◆ **Stated task**
Duplicate each line of the data below word for word.

(Items from a data source)
....................
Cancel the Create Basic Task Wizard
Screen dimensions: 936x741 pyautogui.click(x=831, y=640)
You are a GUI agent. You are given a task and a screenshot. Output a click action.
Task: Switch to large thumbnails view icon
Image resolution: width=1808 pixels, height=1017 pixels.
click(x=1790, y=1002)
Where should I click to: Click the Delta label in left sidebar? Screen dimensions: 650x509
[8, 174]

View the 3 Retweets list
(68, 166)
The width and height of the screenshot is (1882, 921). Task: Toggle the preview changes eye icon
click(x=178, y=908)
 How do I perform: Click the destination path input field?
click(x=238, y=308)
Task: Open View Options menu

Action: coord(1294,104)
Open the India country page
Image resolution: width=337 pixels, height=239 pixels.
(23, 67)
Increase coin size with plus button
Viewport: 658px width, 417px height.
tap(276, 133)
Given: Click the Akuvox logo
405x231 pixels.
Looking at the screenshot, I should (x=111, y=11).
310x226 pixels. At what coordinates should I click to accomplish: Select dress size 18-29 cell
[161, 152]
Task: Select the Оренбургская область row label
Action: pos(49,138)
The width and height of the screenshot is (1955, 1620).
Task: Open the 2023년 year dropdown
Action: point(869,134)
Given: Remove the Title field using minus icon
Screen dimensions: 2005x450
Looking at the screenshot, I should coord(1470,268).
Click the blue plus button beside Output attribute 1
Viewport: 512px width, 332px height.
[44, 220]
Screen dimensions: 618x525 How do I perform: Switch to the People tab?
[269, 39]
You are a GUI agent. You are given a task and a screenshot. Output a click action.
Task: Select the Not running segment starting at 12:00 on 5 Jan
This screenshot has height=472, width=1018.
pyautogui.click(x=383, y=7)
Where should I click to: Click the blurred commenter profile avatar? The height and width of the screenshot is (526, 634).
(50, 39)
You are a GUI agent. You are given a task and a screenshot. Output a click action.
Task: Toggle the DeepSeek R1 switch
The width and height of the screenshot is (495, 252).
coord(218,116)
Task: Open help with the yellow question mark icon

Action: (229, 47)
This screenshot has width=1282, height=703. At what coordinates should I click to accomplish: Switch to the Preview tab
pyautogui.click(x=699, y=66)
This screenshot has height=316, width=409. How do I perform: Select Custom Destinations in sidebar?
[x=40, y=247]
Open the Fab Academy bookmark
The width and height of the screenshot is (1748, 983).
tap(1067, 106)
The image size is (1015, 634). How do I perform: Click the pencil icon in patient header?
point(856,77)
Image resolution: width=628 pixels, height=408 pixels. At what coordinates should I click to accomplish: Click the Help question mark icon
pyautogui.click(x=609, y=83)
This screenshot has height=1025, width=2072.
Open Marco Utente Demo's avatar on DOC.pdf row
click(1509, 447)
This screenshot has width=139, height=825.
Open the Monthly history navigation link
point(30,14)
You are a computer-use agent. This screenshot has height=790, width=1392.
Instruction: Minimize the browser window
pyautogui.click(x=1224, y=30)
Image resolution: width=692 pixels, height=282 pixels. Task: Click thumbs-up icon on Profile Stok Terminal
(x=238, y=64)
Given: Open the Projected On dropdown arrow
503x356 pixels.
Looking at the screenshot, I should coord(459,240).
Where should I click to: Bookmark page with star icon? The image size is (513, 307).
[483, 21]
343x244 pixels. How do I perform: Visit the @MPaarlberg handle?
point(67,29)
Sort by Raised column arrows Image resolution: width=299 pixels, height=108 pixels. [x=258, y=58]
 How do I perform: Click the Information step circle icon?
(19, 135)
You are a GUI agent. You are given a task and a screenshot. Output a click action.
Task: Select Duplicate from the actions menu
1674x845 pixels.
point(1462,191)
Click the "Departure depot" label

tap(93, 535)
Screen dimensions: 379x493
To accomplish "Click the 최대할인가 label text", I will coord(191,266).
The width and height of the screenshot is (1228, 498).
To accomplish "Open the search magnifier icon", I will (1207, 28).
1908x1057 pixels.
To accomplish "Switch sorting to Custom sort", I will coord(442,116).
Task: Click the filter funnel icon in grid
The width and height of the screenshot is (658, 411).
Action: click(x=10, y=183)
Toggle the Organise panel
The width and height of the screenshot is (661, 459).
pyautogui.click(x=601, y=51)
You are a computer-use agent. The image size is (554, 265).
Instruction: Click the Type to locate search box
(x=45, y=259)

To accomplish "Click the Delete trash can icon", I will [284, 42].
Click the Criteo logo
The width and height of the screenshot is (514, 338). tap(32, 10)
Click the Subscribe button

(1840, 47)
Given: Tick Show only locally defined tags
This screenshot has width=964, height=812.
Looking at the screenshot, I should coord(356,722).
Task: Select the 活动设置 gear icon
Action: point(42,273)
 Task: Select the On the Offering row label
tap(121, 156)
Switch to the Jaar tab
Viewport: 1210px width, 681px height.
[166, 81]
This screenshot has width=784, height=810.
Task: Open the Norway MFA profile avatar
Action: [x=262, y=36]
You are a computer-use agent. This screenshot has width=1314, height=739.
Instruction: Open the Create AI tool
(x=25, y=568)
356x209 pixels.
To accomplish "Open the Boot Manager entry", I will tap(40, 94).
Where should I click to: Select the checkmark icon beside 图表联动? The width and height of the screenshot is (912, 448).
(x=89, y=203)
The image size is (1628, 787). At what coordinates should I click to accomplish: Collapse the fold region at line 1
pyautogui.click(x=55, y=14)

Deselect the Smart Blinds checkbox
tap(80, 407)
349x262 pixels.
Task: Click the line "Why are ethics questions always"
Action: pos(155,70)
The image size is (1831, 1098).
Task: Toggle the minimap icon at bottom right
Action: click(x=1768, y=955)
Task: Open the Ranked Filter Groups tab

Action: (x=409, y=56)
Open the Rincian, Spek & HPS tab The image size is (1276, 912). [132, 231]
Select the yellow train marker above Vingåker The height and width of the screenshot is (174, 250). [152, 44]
....................
◆ **Completed task**
Cancel the Create Basic Task Wizard
Screen dimensions: 936x741 pyautogui.click(x=831, y=640)
You are a GUI agent. You are given a task and a screenshot. Output a click action.
Task: Switch to large thumbnails view icon
Image resolution: width=1808 pixels, height=1017 pixels.
click(x=1790, y=1002)
Where should I click to: Click the Delta label in left sidebar? Screen dimensions: 650x509
[8, 174]

View the 3 Retweets list
(68, 166)
The width and height of the screenshot is (1882, 921). Task: Toggle the preview changes eye icon
click(x=178, y=908)
 How do I perform: Click the destination path input field?
click(x=238, y=308)
Task: Open View Options menu

Action: coord(1294,104)
Open the India country page
Image resolution: width=337 pixels, height=239 pixels.
(23, 67)
Increase coin size with plus button
Viewport: 658px width, 417px height.
tap(276, 133)
Given: Click the Akuvox logo
405x231 pixels.
Looking at the screenshot, I should (x=111, y=11).
310x226 pixels. At what coordinates should I click to accomplish: Select dress size 18-29 cell
[161, 152]
Task: Select the Оренбургская область row label
Action: pos(49,138)
The width and height of the screenshot is (1955, 1620).
Task: Open the 2023년 year dropdown
Action: point(869,134)
Given: Remove the Title field using minus icon
Screen dimensions: 2005x450
Looking at the screenshot, I should coord(1470,268).
Click the blue plus button beside Output attribute 1
Viewport: 512px width, 332px height.
[44, 220]
Screen dimensions: 618x525 How do I perform: Switch to the People tab?
[269, 39]
You are a GUI agent. You are given a task and a screenshot. Output a click action.
Task: Select the Not running segment starting at 12:00 on 5 Jan
This screenshot has height=472, width=1018.
pyautogui.click(x=383, y=7)
Where should I click to: Click the blurred commenter profile avatar? The height and width of the screenshot is (526, 634).
(50, 39)
You are a GUI agent. You are given a task and a screenshot. Output a click action.
Task: Toggle the DeepSeek R1 switch
The width and height of the screenshot is (495, 252).
coord(218,116)
Task: Open help with the yellow question mark icon

Action: (229, 47)
This screenshot has width=1282, height=703. At what coordinates should I click to accomplish: Switch to the Preview tab
pyautogui.click(x=699, y=66)
This screenshot has height=316, width=409. How do I perform: Select Custom Destinations in sidebar?
[x=40, y=247]
Open the Fab Academy bookmark
The width and height of the screenshot is (1748, 983).
tap(1067, 106)
The image size is (1015, 634). How do I perform: Click the pencil icon in patient header?
point(856,77)
Image resolution: width=628 pixels, height=408 pixels. At what coordinates should I click to accomplish: Click the Help question mark icon
pyautogui.click(x=609, y=83)
This screenshot has height=1025, width=2072.
Open Marco Utente Demo's avatar on DOC.pdf row
click(1509, 447)
This screenshot has width=139, height=825.
Open the Monthly history navigation link
point(30,14)
You are a computer-use agent. This screenshot has height=790, width=1392.
Instruction: Minimize the browser window
pyautogui.click(x=1224, y=30)
Image resolution: width=692 pixels, height=282 pixels. Task: Click thumbs-up icon on Profile Stok Terminal
(x=238, y=64)
Given: Open the Projected On dropdown arrow
503x356 pixels.
Looking at the screenshot, I should coord(459,240).
Where should I click to: Bookmark page with star icon? The image size is (513, 307).
[483, 21]
343x244 pixels. How do I perform: Visit the @MPaarlberg handle?
point(67,29)
Sort by Raised column arrows Image resolution: width=299 pixels, height=108 pixels. [x=258, y=58]
 How do I perform: Click the Information step circle icon?
(19, 135)
You are a GUI agent. You are given a task and a screenshot. Output a click action.
Task: Select Duplicate from the actions menu
1674x845 pixels.
point(1462,191)
Click the "Departure depot" label

tap(93, 535)
Screen dimensions: 379x493
To accomplish "Click the 최대할인가 label text", I will coord(191,266).
The width and height of the screenshot is (1228, 498).
To accomplish "Open the search magnifier icon", I will (1207, 28).
1908x1057 pixels.
To accomplish "Switch sorting to Custom sort", I will coord(442,116).
Task: Click the filter funnel icon in grid
The width and height of the screenshot is (658, 411).
Action: click(x=10, y=183)
Toggle the Organise panel
The width and height of the screenshot is (661, 459).
pyautogui.click(x=601, y=51)
You are a computer-use agent. The image size is (554, 265).
Instruction: Click the Type to locate search box
(x=45, y=259)

To accomplish "Click the Delete trash can icon", I will [284, 42].
Click the Criteo logo
The width and height of the screenshot is (514, 338). tap(32, 10)
Click the Subscribe button

(1840, 47)
Given: Tick Show only locally defined tags
This screenshot has width=964, height=812.
Looking at the screenshot, I should coord(356,722).
Task: Select the 活动设置 gear icon
Action: point(42,273)
 Task: Select the On the Offering row label
tap(121, 156)
Switch to the Jaar tab
Viewport: 1210px width, 681px height.
[166, 81]
This screenshot has width=784, height=810.
Task: Open the Norway MFA profile avatar
Action: [x=262, y=36]
You are a computer-use agent. This screenshot has width=1314, height=739.
Instruction: Open the Create AI tool
(x=25, y=568)
356x209 pixels.
To accomplish "Open the Boot Manager entry", I will tap(40, 94).
Where should I click to: Select the checkmark icon beside 图表联动? The width and height of the screenshot is (912, 448).
(x=89, y=203)
The image size is (1628, 787). At what coordinates should I click to accomplish: Collapse the fold region at line 1
pyautogui.click(x=55, y=14)

Deselect the Smart Blinds checkbox
tap(80, 407)
349x262 pixels.
Task: Click the line "Why are ethics questions always"
Action: pos(155,70)
The image size is (1831, 1098).
Task: Toggle the minimap icon at bottom right
Action: click(x=1768, y=955)
Task: Open the Ranked Filter Groups tab

Action: (x=409, y=56)
Open the Rincian, Spek & HPS tab The image size is (1276, 912). [132, 231]
Select the yellow train marker above Vingåker The height and width of the screenshot is (174, 250). [152, 44]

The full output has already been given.